> _Task to carry out_
In the board meeting excerpt, what will residents pay for soccer drop-ins starting in November?

> _Selected extract_
--- --- ---
The resolution revolution will likely no stop anytime soon because Mayor Keith Pekau and the board members have strong opinions and are not interested in hiding them.

Some may wonder if anything will come out of these resolutions. Healy, a trustee who has publicly come down hard on Cook County, the state and the federal government in comments at meetings, even had temporary doubts.

“I was thinking, isn’t this a waste of time for us to do that?” Healy said. “Why are we doing these?”

But history may be on the board’s side that they are doing the right thing.

“I was reading a book about the Revolutionary War and the Battle of Stony Point,” Healy said. “[General] ‘Mad’ Anthony Wayne made a comment that I thought was appropriate. He said ‘our officers and men behave like men who are determined to be free.’

“I hope we’re remembered like that. We act like we are people who are determined to be free as we’re losing all our freedoms about us. At least we’re standing up and we’re probably the only people in the state who stand up and say ‘we want to be free.’ ’’

Park fees rising

Due to rising costs and a minimum wage that is set to go to $12 an hour for workers in 2022, the board voted in favor of increasing some recreation and park fees.

Starting in November, soccer drop-ins will be $5 for residents, non-residents in eighth grade or lower will be $10 and non-residents high school and older will pay $17.

Fees for gyms and soccer fields in the area will go up $5 per session.

There will also be changes in the structure of renting the Civic Center.
--- --- ---
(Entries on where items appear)
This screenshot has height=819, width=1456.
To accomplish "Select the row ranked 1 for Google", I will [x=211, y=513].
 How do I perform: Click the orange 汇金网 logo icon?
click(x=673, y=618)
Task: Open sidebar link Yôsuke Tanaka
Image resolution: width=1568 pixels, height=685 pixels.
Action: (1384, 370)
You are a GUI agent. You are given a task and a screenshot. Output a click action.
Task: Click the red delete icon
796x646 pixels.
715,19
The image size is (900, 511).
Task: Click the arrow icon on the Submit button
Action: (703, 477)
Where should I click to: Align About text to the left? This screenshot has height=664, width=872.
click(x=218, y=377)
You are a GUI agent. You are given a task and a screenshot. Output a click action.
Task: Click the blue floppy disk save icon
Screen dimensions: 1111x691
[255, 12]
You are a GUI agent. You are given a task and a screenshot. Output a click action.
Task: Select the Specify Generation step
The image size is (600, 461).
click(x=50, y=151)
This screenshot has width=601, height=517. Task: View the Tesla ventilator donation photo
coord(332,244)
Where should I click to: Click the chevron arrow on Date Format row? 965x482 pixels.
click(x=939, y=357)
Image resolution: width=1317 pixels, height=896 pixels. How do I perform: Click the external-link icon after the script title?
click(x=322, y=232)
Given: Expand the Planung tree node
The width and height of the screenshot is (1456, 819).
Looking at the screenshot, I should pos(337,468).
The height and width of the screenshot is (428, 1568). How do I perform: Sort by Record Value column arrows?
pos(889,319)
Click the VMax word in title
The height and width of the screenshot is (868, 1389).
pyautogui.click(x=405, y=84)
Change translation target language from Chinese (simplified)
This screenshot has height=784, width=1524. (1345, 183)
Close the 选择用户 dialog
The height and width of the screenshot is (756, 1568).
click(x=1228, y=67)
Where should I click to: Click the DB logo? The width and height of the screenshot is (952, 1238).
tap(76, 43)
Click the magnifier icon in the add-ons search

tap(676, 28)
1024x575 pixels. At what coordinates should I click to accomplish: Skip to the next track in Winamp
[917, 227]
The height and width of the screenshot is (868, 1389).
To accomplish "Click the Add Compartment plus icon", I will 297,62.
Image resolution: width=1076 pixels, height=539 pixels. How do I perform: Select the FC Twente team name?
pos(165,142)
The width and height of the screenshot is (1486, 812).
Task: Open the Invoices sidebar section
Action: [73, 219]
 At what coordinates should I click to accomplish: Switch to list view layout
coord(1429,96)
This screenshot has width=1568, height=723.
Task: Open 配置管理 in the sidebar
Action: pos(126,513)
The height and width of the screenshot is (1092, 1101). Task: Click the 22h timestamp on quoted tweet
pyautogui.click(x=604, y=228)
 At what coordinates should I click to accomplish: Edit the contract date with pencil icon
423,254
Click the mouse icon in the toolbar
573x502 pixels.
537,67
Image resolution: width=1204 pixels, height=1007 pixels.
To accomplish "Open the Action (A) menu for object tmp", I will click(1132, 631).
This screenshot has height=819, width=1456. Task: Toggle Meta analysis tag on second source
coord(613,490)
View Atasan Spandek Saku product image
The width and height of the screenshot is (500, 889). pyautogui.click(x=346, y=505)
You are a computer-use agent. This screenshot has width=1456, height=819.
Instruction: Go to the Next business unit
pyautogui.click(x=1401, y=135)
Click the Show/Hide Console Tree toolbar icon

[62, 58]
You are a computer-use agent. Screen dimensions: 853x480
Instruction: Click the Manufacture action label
--- --- ---
> _Result of this task_
$5